Exercise:
Take the lines from the beginning of the data below through the line holding "noticias (686, 737)" and return exactly those.

Saved entries:

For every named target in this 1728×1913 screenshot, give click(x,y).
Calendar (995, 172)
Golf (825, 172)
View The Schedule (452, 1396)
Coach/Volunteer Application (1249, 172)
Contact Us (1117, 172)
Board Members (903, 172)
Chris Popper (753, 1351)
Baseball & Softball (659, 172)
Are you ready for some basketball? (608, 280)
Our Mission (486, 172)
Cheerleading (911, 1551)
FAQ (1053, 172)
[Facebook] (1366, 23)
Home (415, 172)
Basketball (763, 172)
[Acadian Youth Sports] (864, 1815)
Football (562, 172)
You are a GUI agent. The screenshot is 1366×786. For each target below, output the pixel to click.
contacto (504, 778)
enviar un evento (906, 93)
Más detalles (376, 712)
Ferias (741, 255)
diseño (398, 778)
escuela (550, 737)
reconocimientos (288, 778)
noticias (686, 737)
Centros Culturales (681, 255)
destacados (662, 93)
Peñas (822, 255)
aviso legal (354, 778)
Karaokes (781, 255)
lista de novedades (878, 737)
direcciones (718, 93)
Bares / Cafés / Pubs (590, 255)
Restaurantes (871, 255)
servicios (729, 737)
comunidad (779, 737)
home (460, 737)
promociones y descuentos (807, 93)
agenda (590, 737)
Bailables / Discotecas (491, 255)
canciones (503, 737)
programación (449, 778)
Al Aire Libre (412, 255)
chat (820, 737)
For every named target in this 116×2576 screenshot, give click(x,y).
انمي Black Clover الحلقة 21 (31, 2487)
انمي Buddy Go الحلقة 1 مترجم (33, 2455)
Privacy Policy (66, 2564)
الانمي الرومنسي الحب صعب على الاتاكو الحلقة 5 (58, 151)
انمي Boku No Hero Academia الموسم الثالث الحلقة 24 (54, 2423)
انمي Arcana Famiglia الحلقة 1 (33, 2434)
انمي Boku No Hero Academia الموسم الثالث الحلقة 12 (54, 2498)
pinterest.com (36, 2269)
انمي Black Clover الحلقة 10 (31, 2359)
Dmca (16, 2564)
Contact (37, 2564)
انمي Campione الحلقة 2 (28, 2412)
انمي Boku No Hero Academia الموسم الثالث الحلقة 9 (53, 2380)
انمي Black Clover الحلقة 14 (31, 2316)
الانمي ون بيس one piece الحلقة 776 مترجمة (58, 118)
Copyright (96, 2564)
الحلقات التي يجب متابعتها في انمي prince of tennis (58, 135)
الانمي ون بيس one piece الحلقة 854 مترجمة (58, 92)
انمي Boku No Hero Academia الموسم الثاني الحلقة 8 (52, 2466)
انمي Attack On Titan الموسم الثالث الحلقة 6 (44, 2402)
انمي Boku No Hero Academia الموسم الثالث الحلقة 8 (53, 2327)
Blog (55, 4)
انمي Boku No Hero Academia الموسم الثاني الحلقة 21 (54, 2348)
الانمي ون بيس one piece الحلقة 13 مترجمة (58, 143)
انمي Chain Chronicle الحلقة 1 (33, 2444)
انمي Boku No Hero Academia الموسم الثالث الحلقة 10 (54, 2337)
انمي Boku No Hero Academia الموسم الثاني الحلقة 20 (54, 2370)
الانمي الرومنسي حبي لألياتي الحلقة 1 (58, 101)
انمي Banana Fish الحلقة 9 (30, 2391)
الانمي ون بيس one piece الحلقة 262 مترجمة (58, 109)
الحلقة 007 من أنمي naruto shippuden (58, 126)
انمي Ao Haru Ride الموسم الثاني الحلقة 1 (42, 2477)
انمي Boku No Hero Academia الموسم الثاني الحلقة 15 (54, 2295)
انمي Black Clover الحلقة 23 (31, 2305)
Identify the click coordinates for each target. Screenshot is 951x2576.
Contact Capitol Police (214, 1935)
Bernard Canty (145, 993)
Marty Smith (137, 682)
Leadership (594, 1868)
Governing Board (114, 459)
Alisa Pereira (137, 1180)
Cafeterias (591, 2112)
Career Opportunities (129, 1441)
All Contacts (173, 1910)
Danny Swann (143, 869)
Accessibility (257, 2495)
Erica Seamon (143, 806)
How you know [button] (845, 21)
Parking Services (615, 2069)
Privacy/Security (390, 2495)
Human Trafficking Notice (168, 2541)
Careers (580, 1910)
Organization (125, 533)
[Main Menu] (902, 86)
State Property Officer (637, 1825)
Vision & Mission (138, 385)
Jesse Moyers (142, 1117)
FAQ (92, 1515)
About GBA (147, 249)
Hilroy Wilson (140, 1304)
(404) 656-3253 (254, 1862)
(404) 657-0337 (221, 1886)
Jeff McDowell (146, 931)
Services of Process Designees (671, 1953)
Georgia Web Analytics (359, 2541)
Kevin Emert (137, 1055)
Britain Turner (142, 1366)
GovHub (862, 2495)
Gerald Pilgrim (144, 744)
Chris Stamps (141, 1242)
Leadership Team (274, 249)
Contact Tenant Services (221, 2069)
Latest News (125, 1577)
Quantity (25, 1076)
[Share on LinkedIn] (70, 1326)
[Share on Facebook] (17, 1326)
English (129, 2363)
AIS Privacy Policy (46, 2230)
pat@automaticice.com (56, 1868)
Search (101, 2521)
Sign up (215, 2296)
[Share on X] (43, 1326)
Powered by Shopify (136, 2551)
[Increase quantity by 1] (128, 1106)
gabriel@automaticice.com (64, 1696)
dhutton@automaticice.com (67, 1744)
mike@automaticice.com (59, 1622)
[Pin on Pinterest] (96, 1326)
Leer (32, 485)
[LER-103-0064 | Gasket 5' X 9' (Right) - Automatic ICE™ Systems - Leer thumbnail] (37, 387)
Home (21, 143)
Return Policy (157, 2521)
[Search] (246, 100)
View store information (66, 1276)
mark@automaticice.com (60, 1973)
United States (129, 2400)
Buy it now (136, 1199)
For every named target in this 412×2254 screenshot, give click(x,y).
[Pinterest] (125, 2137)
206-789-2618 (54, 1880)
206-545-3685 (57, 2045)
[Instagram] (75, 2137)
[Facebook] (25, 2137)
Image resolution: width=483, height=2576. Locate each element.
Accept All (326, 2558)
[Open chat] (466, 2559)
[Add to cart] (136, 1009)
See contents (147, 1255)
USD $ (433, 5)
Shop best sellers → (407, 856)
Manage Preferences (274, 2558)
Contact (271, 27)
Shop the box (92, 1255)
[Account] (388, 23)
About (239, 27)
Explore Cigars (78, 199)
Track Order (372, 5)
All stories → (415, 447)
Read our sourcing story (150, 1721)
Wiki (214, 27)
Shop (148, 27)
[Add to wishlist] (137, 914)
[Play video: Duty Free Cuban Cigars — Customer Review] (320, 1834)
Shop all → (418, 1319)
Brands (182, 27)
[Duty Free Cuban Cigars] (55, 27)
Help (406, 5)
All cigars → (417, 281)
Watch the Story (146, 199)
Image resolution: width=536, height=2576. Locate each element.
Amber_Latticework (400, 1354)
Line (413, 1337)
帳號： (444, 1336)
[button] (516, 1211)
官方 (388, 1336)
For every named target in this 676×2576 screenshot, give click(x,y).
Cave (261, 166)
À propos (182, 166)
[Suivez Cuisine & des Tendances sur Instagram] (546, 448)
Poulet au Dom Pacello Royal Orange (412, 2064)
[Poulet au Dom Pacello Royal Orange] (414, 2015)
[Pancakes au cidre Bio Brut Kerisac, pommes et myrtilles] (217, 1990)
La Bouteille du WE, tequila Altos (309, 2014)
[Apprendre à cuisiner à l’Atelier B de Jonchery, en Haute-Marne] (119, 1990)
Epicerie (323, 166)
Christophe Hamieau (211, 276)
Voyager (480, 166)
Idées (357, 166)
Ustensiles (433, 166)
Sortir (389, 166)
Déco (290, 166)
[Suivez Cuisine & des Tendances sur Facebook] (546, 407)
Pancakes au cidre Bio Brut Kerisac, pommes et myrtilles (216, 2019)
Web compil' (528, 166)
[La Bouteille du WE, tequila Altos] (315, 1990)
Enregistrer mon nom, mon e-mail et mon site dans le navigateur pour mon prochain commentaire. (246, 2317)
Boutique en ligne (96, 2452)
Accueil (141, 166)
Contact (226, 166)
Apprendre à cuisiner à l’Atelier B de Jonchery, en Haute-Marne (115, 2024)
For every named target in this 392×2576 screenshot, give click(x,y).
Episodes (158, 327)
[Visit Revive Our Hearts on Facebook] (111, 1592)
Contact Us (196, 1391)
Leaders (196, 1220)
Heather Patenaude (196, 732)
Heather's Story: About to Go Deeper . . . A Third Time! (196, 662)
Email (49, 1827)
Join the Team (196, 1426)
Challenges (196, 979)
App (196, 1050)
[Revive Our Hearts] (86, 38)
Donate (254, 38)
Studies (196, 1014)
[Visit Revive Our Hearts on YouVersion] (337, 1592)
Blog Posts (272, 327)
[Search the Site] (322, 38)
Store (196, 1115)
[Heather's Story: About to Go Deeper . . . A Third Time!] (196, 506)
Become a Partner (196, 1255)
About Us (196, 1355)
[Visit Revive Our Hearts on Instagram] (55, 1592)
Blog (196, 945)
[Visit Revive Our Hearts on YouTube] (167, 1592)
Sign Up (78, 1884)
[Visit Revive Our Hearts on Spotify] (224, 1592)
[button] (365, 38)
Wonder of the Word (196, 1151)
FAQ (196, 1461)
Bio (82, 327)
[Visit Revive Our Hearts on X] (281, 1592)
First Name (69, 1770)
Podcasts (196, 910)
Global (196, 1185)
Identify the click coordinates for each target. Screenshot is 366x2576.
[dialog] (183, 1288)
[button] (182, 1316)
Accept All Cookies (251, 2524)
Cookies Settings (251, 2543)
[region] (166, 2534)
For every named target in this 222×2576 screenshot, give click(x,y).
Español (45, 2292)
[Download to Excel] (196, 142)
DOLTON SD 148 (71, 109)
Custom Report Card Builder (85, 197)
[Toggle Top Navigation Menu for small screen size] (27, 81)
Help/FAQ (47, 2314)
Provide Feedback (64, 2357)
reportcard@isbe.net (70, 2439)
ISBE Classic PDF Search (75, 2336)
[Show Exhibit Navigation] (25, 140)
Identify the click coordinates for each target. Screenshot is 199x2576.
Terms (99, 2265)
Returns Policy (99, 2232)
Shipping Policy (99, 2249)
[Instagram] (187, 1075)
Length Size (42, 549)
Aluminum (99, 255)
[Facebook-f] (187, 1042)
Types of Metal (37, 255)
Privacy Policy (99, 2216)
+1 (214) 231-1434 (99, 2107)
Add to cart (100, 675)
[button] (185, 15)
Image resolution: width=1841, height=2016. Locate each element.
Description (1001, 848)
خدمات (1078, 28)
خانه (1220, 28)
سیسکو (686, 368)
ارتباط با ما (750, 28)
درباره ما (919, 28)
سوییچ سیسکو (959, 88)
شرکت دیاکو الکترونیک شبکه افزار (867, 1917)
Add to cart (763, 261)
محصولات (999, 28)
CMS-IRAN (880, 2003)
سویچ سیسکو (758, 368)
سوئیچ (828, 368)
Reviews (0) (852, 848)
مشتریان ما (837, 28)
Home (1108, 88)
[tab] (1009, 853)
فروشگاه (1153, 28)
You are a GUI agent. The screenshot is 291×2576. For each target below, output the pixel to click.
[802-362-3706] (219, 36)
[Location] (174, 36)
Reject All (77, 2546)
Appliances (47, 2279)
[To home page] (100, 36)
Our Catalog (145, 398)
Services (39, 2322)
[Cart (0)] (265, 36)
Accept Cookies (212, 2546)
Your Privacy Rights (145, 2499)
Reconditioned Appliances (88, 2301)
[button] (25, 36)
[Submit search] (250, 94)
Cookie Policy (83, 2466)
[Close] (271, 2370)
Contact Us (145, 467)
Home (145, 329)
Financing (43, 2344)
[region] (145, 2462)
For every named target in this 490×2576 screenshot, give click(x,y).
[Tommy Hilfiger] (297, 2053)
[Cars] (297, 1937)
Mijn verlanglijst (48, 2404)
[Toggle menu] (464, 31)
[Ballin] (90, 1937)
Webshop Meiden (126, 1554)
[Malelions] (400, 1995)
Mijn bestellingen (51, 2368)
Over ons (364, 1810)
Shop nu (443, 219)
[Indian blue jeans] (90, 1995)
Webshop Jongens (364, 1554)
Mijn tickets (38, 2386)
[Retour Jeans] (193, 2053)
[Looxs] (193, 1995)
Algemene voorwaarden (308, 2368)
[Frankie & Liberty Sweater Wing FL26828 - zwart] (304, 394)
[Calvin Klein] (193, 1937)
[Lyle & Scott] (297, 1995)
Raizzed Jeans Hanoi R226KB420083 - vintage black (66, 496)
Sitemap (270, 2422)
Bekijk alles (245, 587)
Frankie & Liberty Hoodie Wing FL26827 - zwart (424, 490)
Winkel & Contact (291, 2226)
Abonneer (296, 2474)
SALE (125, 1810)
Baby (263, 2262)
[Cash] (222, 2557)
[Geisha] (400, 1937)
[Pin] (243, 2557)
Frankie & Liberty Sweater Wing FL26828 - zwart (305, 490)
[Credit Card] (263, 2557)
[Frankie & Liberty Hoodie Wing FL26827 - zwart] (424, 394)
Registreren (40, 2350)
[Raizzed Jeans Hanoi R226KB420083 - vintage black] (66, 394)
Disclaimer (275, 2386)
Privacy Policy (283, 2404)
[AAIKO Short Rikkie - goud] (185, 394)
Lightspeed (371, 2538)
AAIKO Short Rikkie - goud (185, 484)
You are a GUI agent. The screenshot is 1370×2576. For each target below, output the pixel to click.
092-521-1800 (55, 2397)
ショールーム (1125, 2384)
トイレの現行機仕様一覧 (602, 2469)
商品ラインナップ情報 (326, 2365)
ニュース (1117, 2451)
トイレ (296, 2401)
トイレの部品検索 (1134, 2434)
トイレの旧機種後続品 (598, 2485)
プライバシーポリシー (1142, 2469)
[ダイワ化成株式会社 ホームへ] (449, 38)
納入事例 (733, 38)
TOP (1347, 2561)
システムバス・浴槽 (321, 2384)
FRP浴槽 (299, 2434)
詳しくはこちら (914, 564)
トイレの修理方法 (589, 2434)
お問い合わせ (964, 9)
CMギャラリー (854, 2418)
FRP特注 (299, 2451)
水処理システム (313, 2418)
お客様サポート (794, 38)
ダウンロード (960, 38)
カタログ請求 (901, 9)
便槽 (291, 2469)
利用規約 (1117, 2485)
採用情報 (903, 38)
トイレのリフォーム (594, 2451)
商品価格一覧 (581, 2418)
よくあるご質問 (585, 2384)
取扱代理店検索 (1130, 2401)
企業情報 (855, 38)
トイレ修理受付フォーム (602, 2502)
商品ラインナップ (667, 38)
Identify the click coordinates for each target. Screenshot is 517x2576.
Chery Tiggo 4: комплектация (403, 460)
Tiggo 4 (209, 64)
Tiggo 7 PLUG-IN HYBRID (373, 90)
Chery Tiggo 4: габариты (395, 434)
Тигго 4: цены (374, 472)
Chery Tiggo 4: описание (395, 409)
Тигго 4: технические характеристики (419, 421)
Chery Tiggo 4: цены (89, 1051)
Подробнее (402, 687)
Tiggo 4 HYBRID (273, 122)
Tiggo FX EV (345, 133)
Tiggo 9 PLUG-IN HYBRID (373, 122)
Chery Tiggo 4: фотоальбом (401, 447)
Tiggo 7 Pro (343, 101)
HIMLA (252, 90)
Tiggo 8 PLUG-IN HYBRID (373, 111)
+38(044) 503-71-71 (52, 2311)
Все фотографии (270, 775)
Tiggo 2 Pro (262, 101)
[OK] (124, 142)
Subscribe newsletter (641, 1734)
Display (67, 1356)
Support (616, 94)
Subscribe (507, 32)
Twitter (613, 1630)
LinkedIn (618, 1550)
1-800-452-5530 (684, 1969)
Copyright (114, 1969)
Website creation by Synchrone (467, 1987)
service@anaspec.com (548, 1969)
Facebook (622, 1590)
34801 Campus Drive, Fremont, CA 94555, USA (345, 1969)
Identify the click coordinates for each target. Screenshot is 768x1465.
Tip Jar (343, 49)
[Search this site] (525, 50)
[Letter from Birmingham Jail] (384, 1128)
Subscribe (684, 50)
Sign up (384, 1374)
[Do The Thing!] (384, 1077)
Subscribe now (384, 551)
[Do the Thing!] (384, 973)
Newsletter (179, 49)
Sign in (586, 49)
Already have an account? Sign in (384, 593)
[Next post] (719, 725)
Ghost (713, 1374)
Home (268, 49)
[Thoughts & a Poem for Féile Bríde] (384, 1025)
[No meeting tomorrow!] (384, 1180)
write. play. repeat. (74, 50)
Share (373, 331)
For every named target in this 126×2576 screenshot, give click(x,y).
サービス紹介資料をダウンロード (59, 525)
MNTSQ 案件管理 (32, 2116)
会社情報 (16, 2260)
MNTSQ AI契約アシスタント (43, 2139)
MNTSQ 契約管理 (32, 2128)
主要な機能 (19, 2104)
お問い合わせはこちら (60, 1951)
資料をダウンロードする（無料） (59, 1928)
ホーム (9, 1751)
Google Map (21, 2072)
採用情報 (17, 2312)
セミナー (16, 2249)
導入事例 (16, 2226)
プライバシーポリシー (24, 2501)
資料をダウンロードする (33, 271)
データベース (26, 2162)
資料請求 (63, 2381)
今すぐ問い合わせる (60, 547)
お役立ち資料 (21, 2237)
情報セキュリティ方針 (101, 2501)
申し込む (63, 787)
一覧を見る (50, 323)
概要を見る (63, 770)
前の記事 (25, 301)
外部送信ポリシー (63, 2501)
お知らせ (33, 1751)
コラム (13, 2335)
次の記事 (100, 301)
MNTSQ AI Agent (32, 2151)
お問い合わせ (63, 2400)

Your solution:
For every named target in this 1728×1913 screenshot, give click(x,y).
Calendar (995, 172)
Golf (825, 172)
View The Schedule (452, 1396)
Coach/Volunteer Application (1249, 172)
Contact Us (1117, 172)
Board Members (903, 172)
Chris Popper (753, 1351)
Baseball & Softball (659, 172)
Are you ready for some basketball? (608, 280)
Our Mission (486, 172)
Cheerleading (911, 1551)
FAQ (1053, 172)
[Facebook] (1366, 23)
Home (415, 172)
Basketball (763, 172)
[Acadian Youth Sports] (864, 1815)
Football (562, 172)
You are a GUI agent. The screenshot is 1366×786. For each target below, output the pixel to click.
contacto (504, 778)
enviar un evento (906, 93)
Más detalles (376, 712)
Ferias (741, 255)
diseño (398, 778)
escuela (550, 737)
reconocimientos (288, 778)
noticias (686, 737)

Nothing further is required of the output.